# Lichterketten im Beat der Musik dimmen



## Crysis nerd (22. Juni 2011)

Jao ich weiß.. es hört sich irgendwie krank an.
Aber nunja, ich hab für ne Party vor, mehrere Lichterketten oder auch andere Lichter bei manchen Songs zu dimmen zum Takt der Musik.
Ich kenne mich da mit Elektro- und Analogzeugs nicht so aus... und daher wollte ich mal hier fragen.

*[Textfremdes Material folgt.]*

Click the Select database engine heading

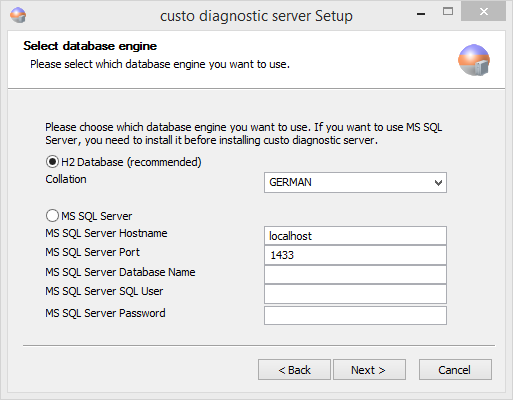tap(90, 46)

Kennt ihr irgendwelche gute Produkte? 
Ist die Ausrüstung dafür teuer?
Über welchen Ausgang oder wie würde man das überhaupt machen mit dem pc?
Kann man sich das mit ein wenig Fummelei auch selber bauen?

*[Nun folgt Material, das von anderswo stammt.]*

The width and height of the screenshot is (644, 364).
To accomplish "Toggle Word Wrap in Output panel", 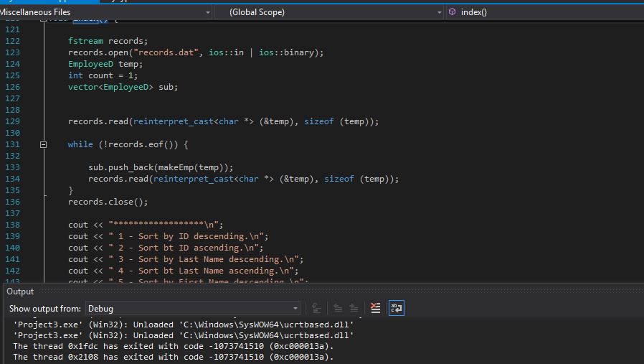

Danke schonmal im Vorraus, wäre echt cool, wenn man das hinkriegt 

mfg
Lukas


----------



## Lexx (22. Juni 2011)

steuerung für eine lichtorgel.. ?


----------



## Crysis nerd (22. Juni 2011)

Sozusagen.. Nur dass ich keine besondere Lichtorgel habe, sondern einfach nur normale lichter 
Also kann man auch die irgendwie steuern? 
Sonst: Lichtorgeln kann man sich wohl bei so Eventorganisatoren ausleihen.. mit wie viel Geld sollte man da pro abend rechnen?

mfg


----------



## Lexx (22. Juni 2011)

> Also kann man auch die irgendwie steuern?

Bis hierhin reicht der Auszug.